(Excerpts from a dataset)
+++
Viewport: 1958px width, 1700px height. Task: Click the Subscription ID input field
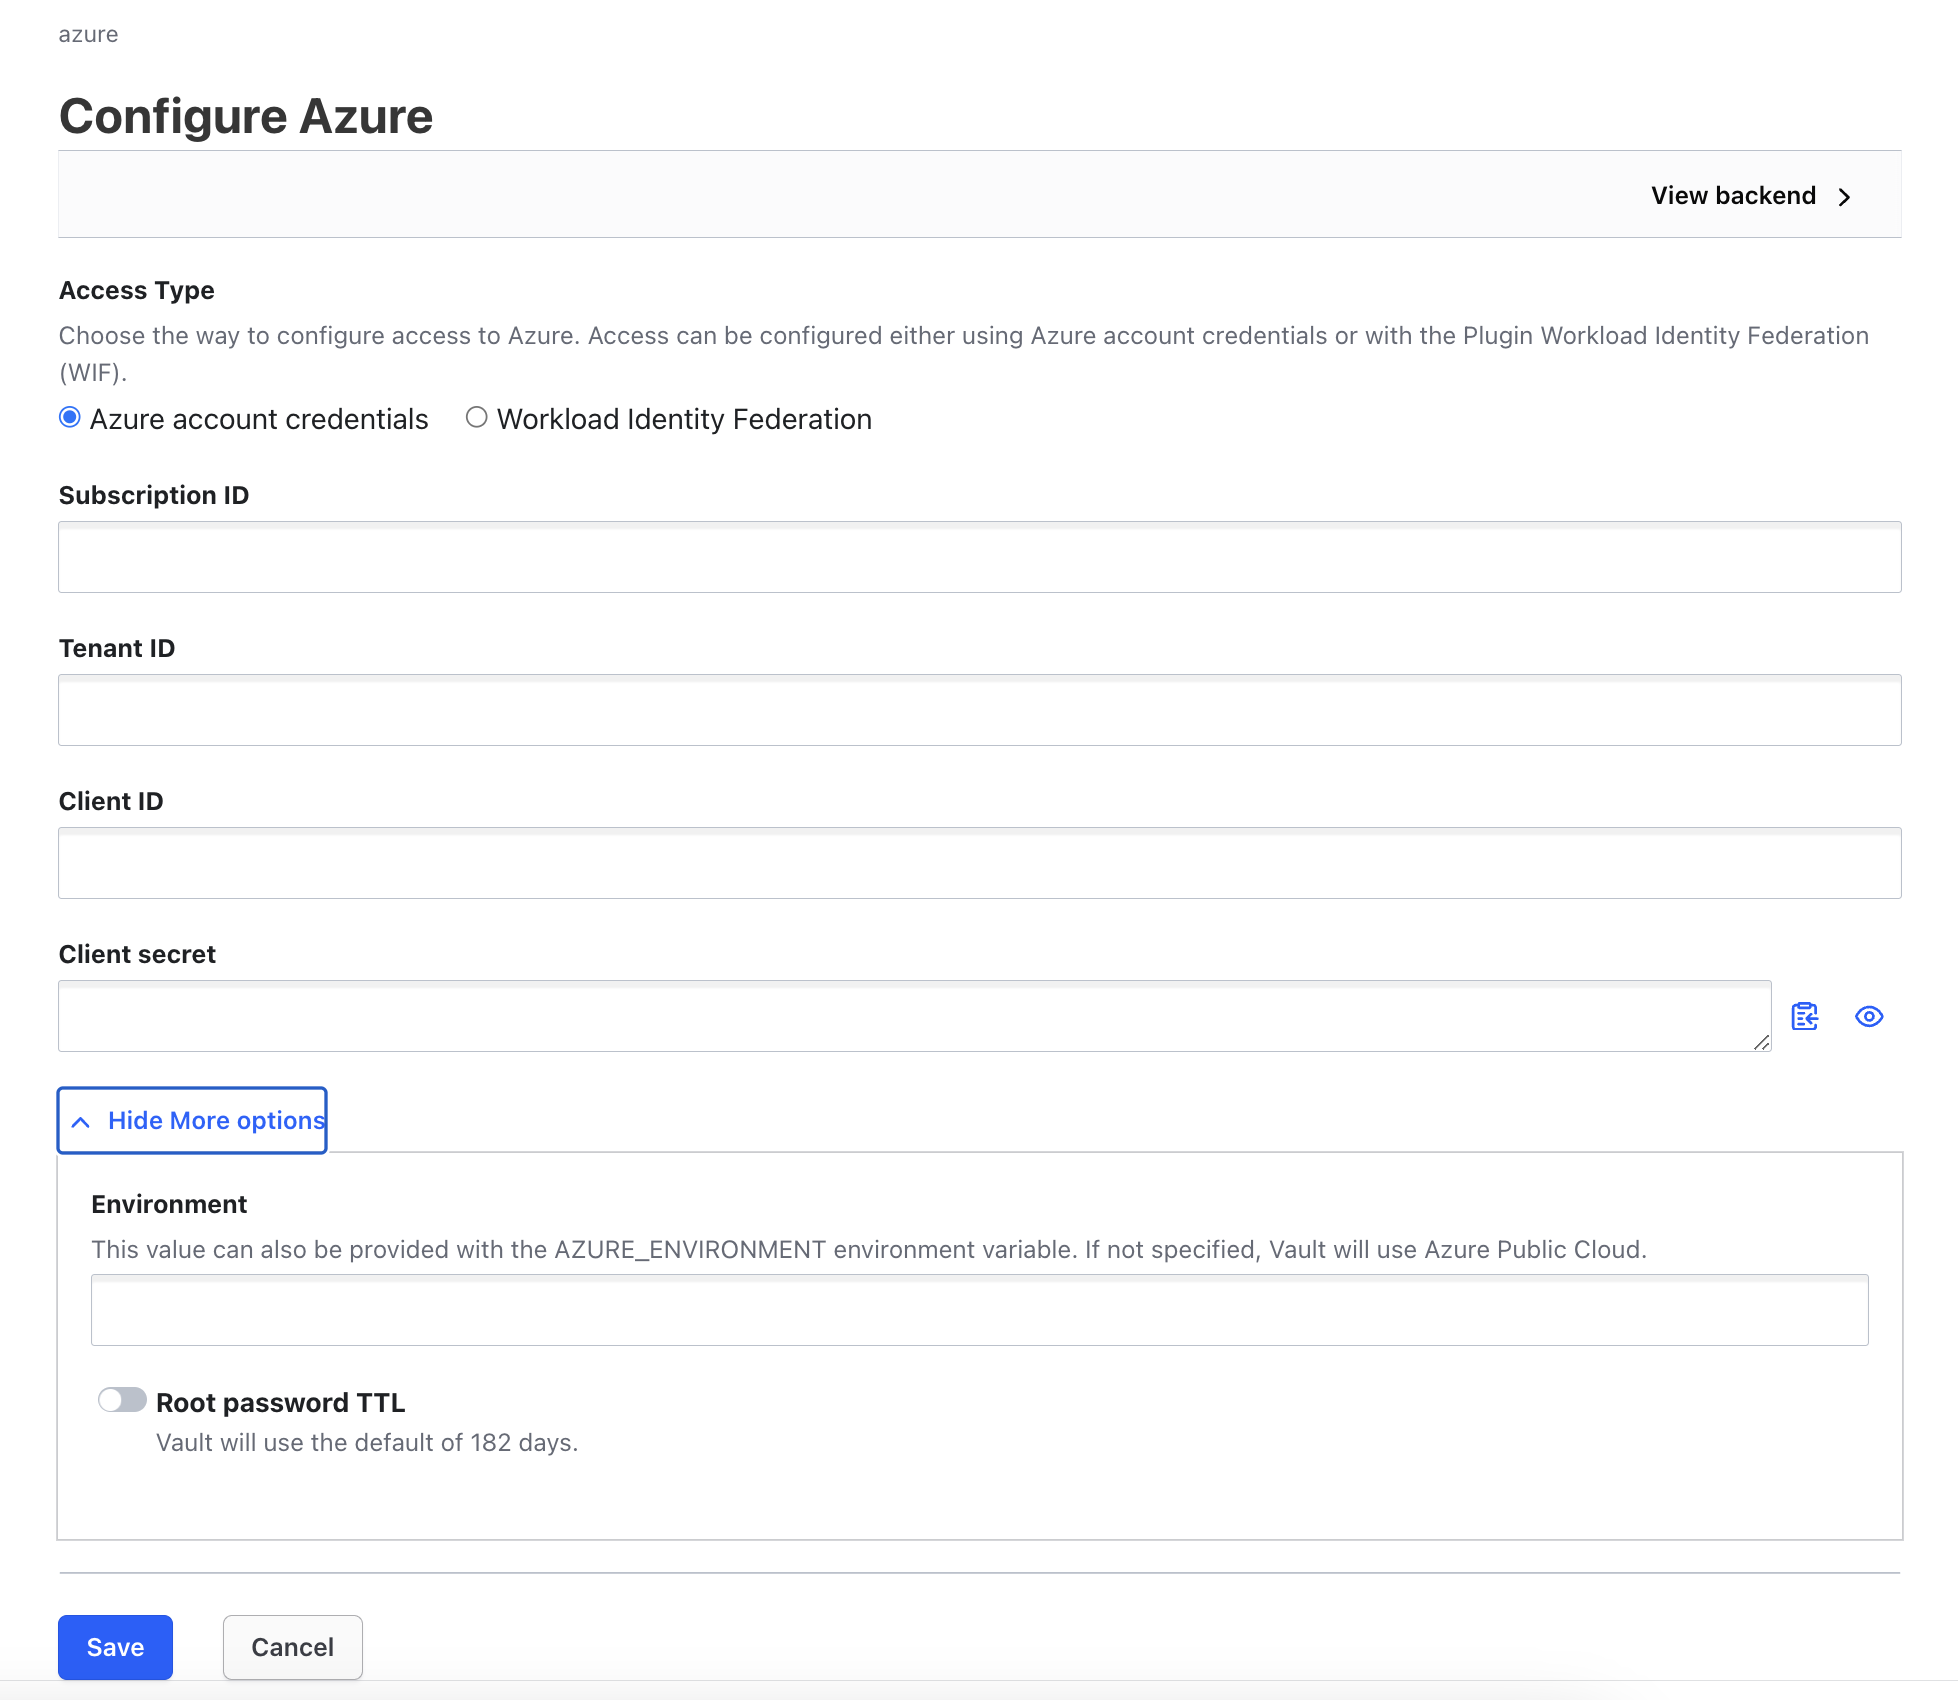coord(979,556)
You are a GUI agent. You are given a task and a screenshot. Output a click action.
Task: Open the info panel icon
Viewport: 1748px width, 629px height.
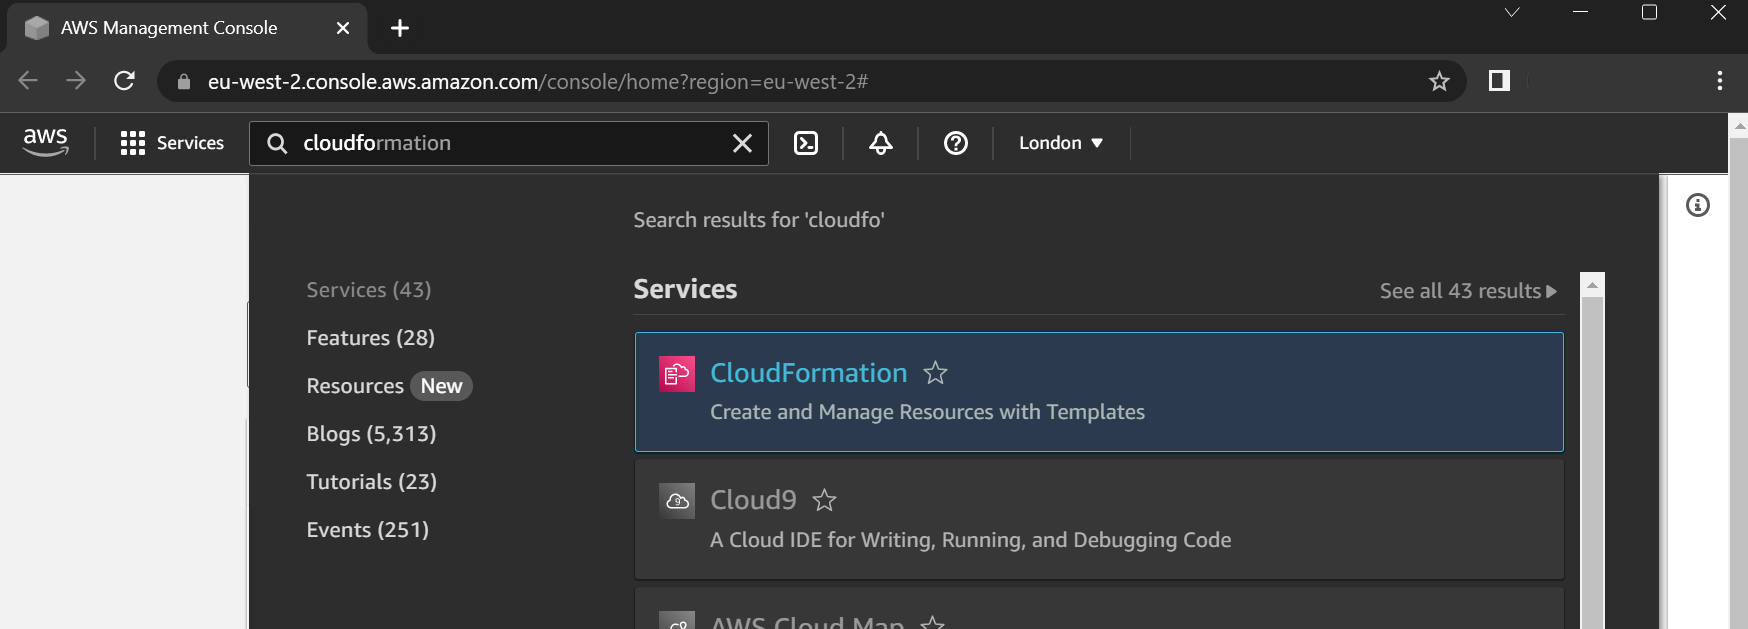(1697, 205)
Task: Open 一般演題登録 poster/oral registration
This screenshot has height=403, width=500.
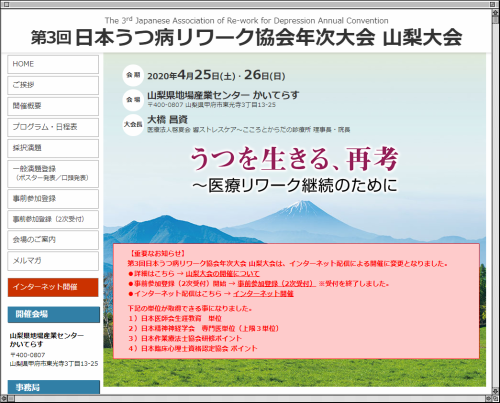Action: pos(53,174)
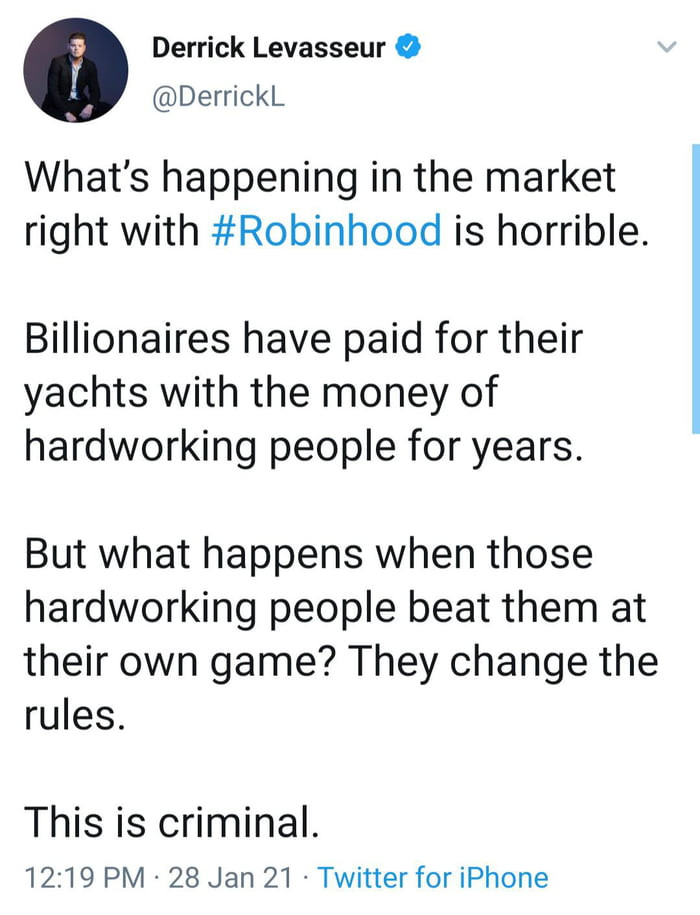Click the "hardworking people for years." line

(303, 446)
+++
◆ YOUR OBJECTIVE ◆
Go through the records line by line and give the number of lines with the string "Open" in them, stating nothing else.

◆ SOLUTION TO THE EXERCISE ◆
2